**** The input ****
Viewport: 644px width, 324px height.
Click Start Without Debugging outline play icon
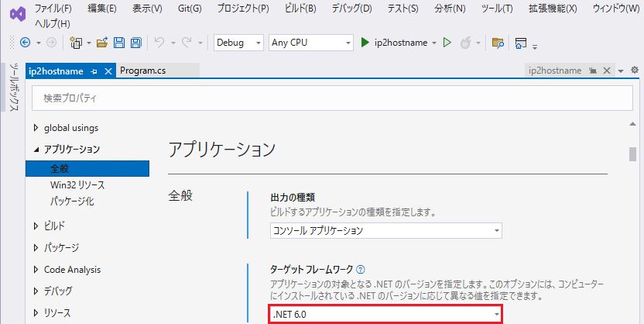[x=447, y=43]
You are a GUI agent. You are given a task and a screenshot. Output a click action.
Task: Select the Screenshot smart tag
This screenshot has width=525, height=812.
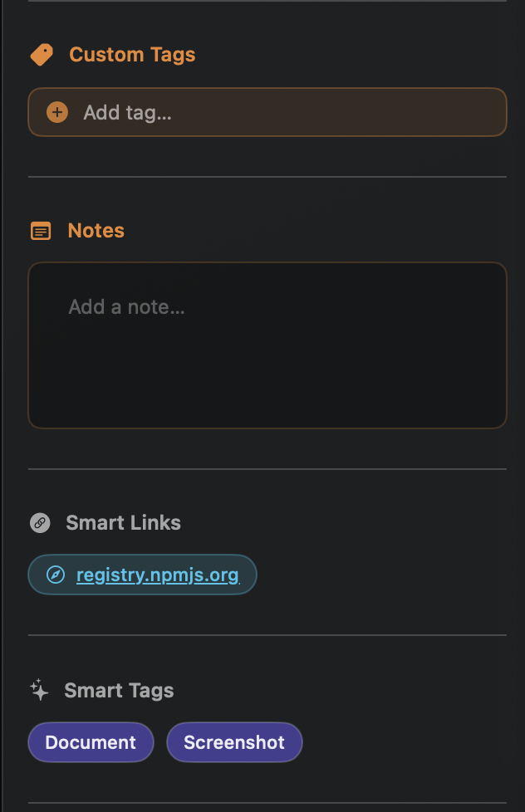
****
**Exercise directions**: The entries above need to be transcribed word for word, and the pictures stay out.

**Worked solution**:
Viewport: 644px width, 324px height.
Click Start Without Debugging outline play icon
[x=447, y=43]
You are a GUI agent. You are given a task and a screenshot. Output a click action.
Task: Select the Screenshot smart tag
This screenshot has width=525, height=812.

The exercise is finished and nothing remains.